Required Qualifications

       8+ years of engineering experience with at least 4 years dedicated to observability, telemetry, or large-scale data infrastructure (Datadog, Splunk, Elastic, Honeycomb, New Relic, Grafana Labs, or equivalent).

       Deep OpenTelemetry expertise: OTLP, the OTel Collector, semantic conventions, context propagation, and head/tail sampling - you can debate the trade-offs in your sleep.

       Distributed tracing in production: You've designed or significantly contributed to a tracing system handling real customer traffic, not just a side project.

       High-throughput pipeline experience: Hands-on with systems ingesting 100M+ events per day, including back-pressure handling, batching, and storage trade-offs.

       Strong systems programming: Production Go and/or Rust preferred. Comfort across the stack, from agent code to backend services.

       Networking and security fluency: Comfortable with TLS, DNS, TCP, and identity protocols. Prior ZTNA, SASE, or SD-WAN experience is a strong plus.

       Mindset: Pragmatic, opinionated, and impact driven. You know when to prototype and when to ship.

Our Observability Vision

AppGate secures defense agencies, federal governments, and Fortune 100 enterprises. When a connection traverses our ZTNA fabric - across clients, gateways, controllers, and protected resources - every hop carries real consequences for national security and business continuity. Yet when something breaks, the answer to "Why can't I reach this resource?" is still buried in fragmented logs and tribal knowledge. That ends now.

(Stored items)
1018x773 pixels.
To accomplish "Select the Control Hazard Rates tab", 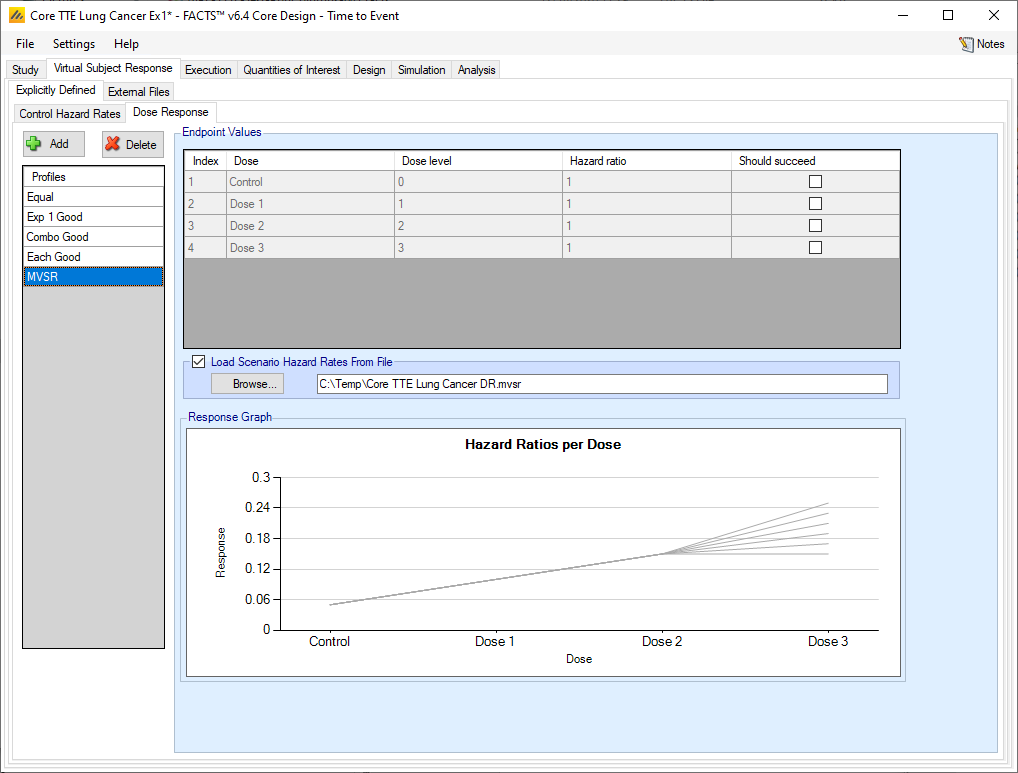I will (70, 114).
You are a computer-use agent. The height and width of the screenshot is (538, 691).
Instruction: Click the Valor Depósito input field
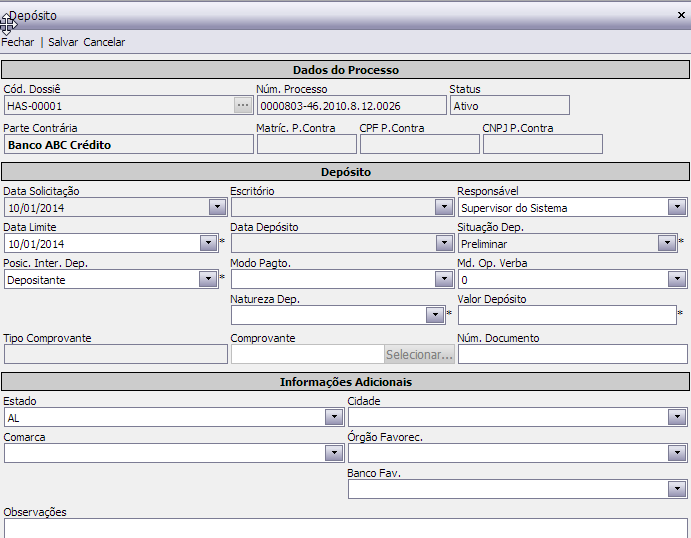click(567, 315)
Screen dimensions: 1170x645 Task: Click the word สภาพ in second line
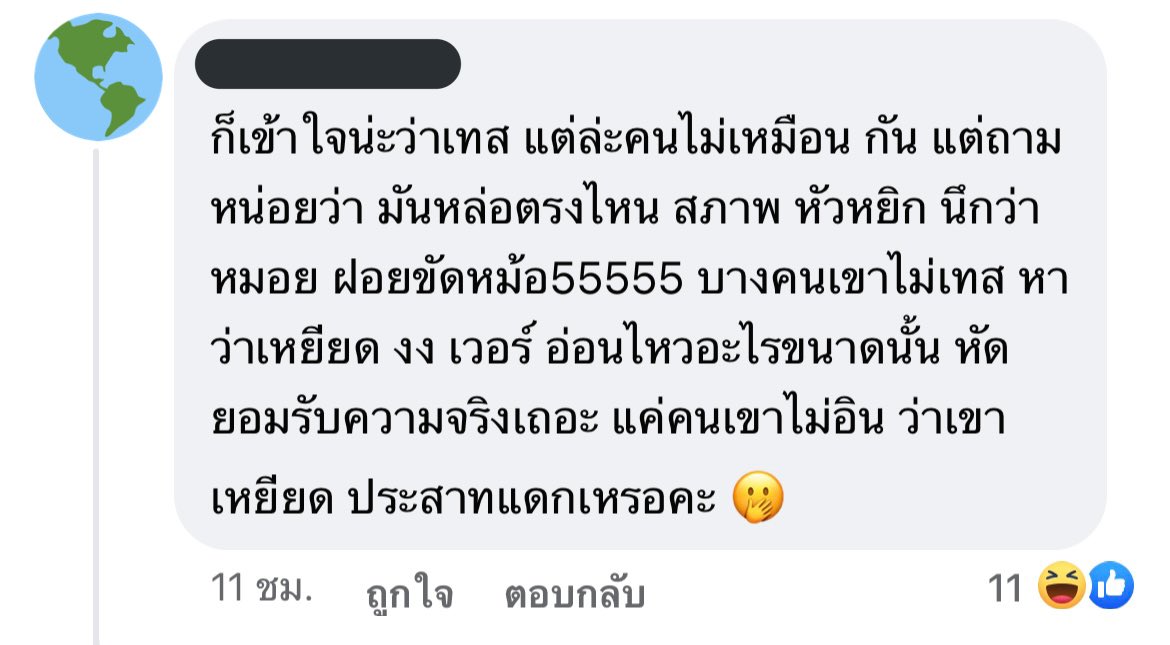point(727,209)
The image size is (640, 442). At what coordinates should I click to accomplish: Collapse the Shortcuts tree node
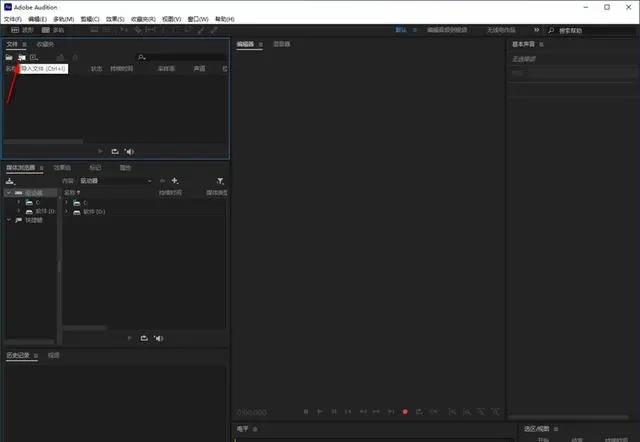click(8, 220)
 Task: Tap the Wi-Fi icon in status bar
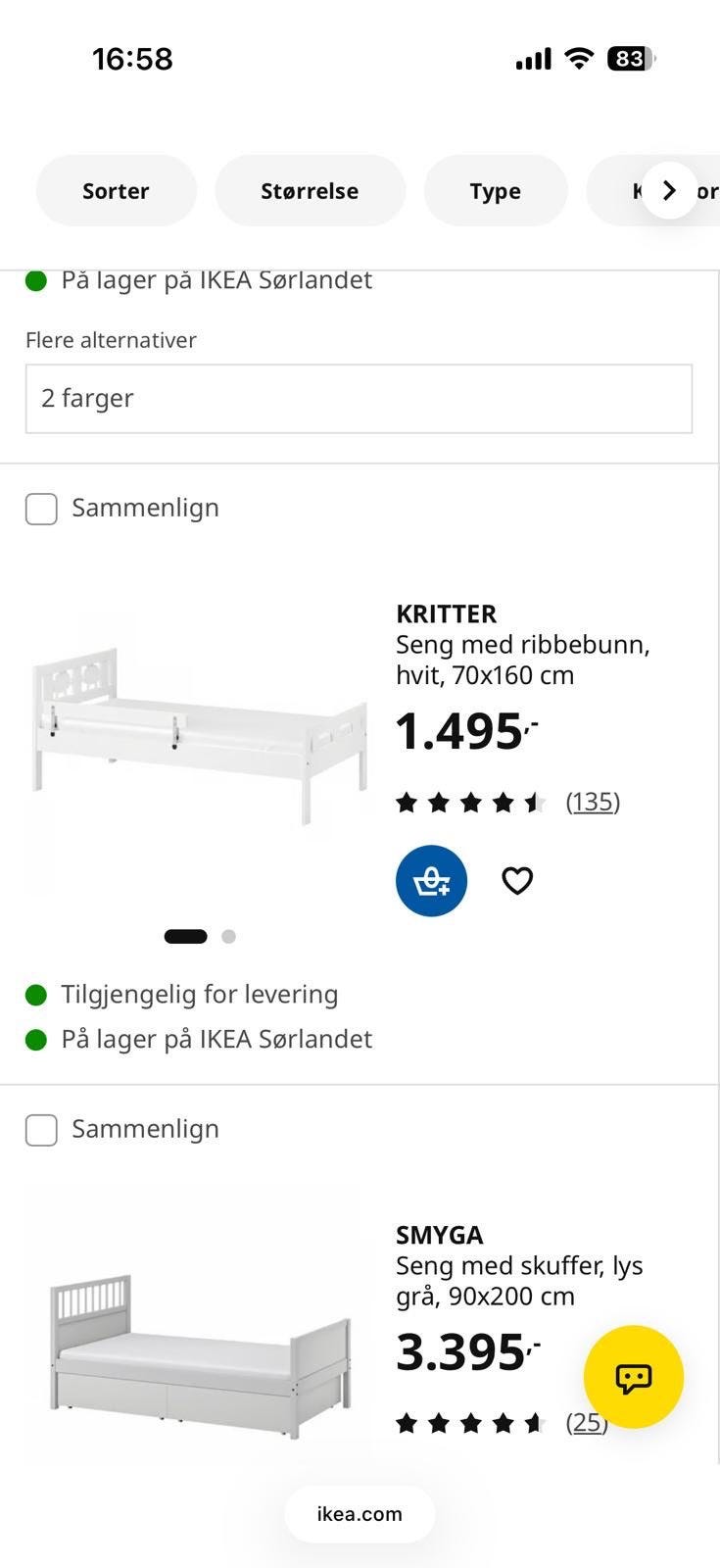pos(580,59)
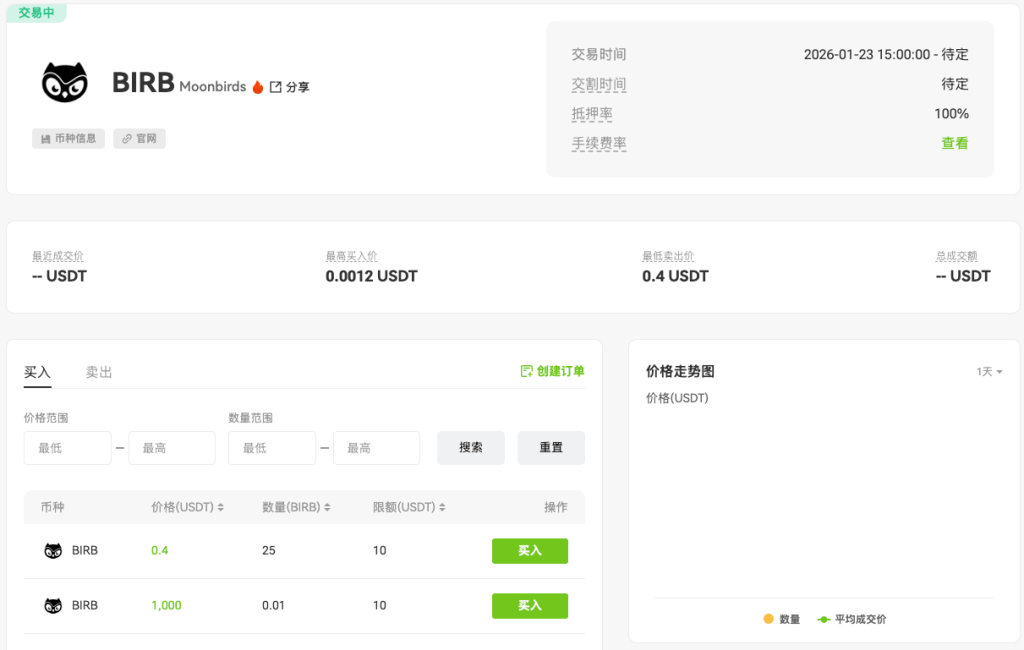The image size is (1024, 650).
Task: Toggle 数量 in the chart legend
Action: (x=779, y=619)
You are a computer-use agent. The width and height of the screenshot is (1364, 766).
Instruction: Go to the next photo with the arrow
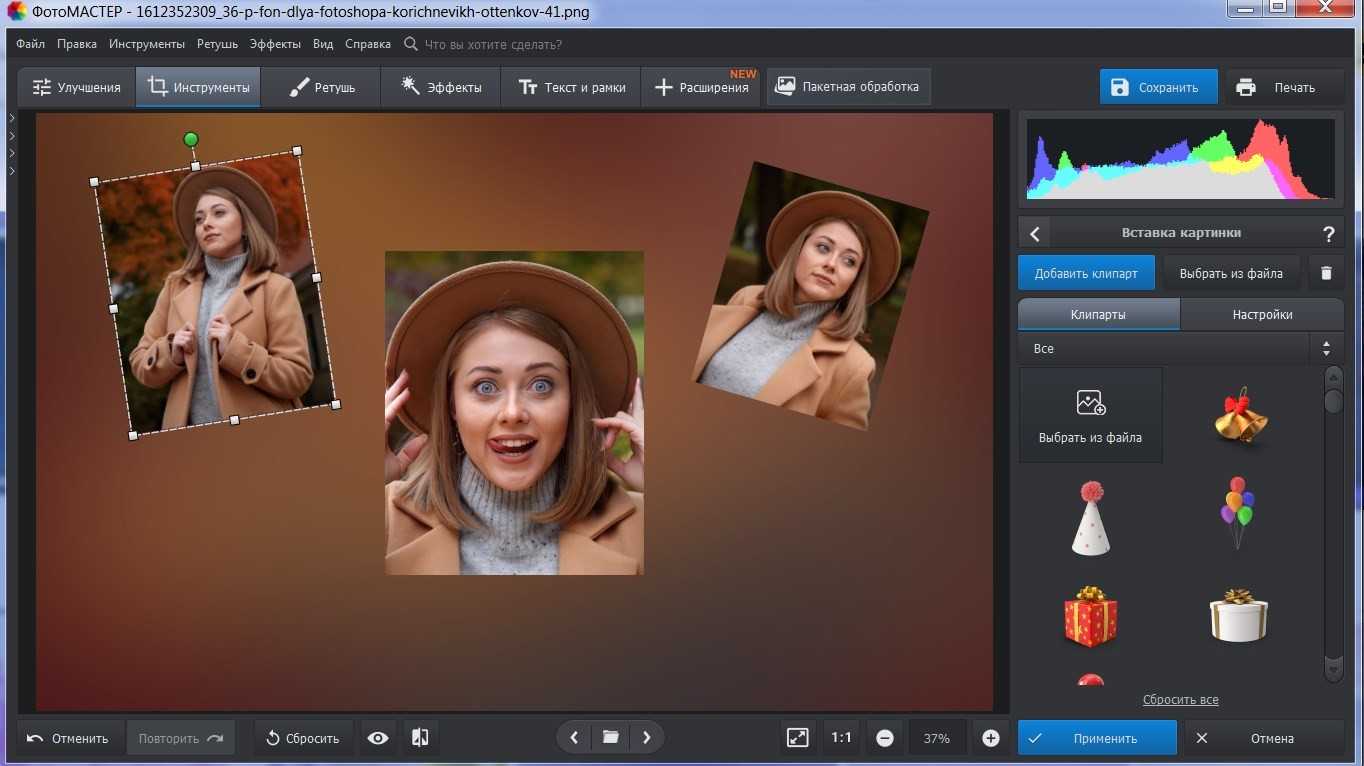pos(647,738)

◆ **Tasks and exercises**
**a)** Translate this sentence from the observability job posting into Spanish: "AppGate secures defense agencies, federal governments, and Fortune 100 enterprises."
**b)** Continue the observability job posting, starting right after its final sentence, "That ends now."

◆ **Answers to this exercise**
**a)** AppGate protege a agencias de defensa, gobiernos federales y empresas de la lista Fortune 100.

**b)**
We are building Observability AI - a purpose-built observability platform for the Zero Trust era. It emits high-fidelity, correlated telemetry across every AppGate component, is OpenTelemetry-native, engineered for 100M+ events per day, and designed to stream into Datadog, Splunk, Nexthink, Elastic, or any OTLP-compatible backend. The roadmap runs from a raw data-feed MVP, through native analytics and root-cause dashboards, to AI-driven incident analysis - LLM agents that read traces and explain failures in AppGate terms - and ultimately to autonomous remediation. This is the nervous system for networks that protect nations.

This is your chance to build the observability platform for networks that protect nations.

If you've shipped observability at scale and want to apply that craft where the stakes are highest, we want to hear from you.

AppGate is An Equal Opportunity/Affirmative Action Employer. All qualified applicants will receive consideration for employment without regard to race, color, religion, sex, sexual orientation, gender identity, national origin, disability or veteran status, age or any other federally protected class. In furtherance of AppGate's policy regarding affirmative action and equal employment opportunity, AppGate has developed a written affirmative action program. This program is available for review upon request by any applicant or employee during normal business hours by contacting the company's EEO Coordinator.